Low annealing temperature effect on Structural, and optical properties of CuO nanostructure thin films

Abstract

In present work, the modified chemical bath deposition method (CBD) called successive ionic layer adsorption and reaction effective coast method was used for deposited copper oxide CuO nanostructured thin films. Structural, surface texture and optical characteristics of the deposited films were studied as a function of low annealing temperature (150, 200 and 250) °C. X-ray diffraction studies showed that the as-deposited and annealed films exhibited low crystallinity of polycrystalline nature in the monoclinic phase.

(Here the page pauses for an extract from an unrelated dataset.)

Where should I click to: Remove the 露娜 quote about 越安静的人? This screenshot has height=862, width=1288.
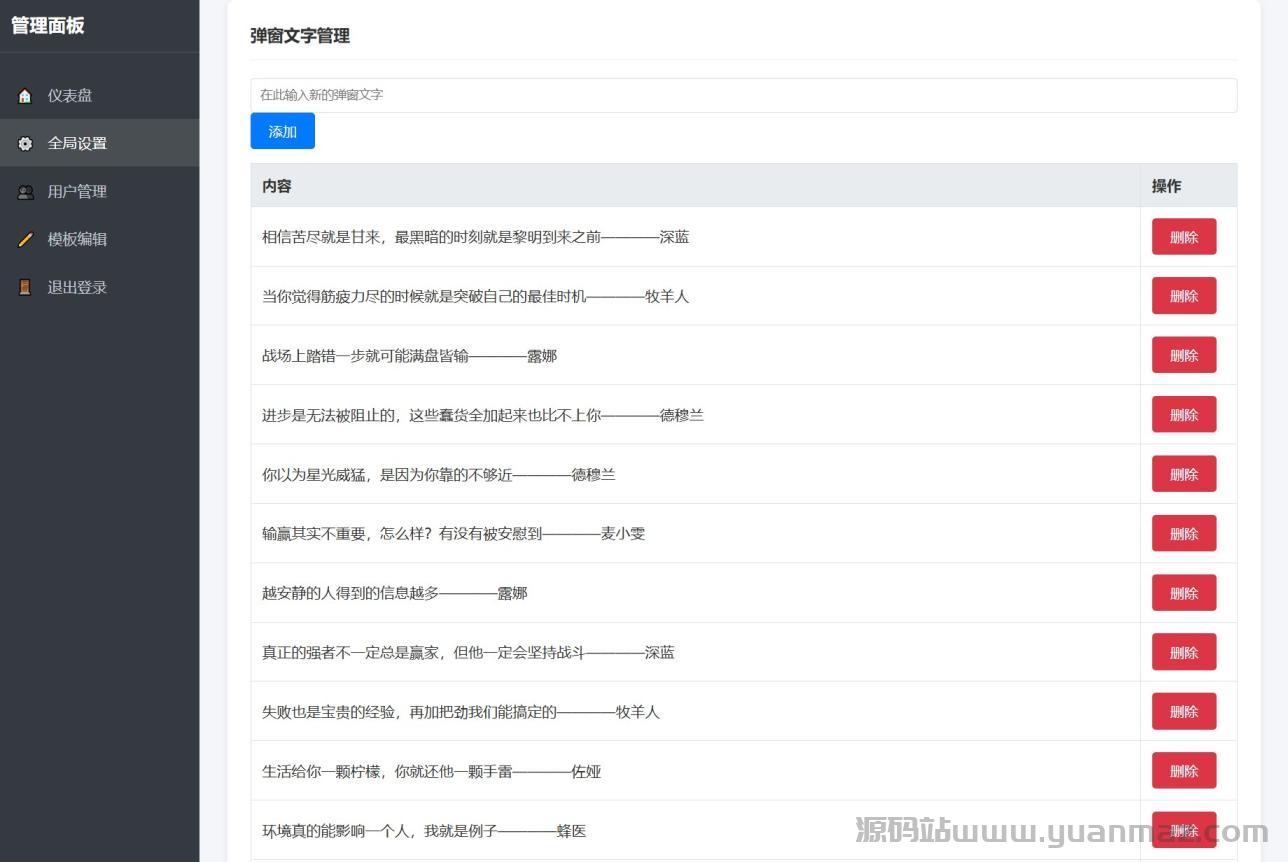pyautogui.click(x=1183, y=593)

It is observed a fixed or very little increment of peaks intensity and the crystallinity of the deposited films with the increase of annealing temperature to 250 °C. The lattice constants were calculated and show good agreement with the standard values. The crystallite size was decreased, whereas the dislocation density and the number of crystallites were increased with the increment of annealing temperature. The average grain diameter was increased and the average surface roughness decreased with the increment of annealing temperature. The optical energy gap for the as-deposited film is 1.87eV and increased to (2.03, 2.06 and 2.09) eV with the increment of annealing temperatures. The Urbach tails energy width decreased from 0.91 eV to (0.73, 0.54 and 0.46) eV for as-deposited and annealed films at low temperatures (150, 200 and 250) °C respectively. The low annealing temperatures was used because the deposition process was performs at low temperatures below 100 °C, therefore_it can be concluded that the low annealing temperatures used in this work are not suitable temperatures for the growth of CuO films and it can be above 300 °C to enhance the film crystallinity and formation of CuO phase.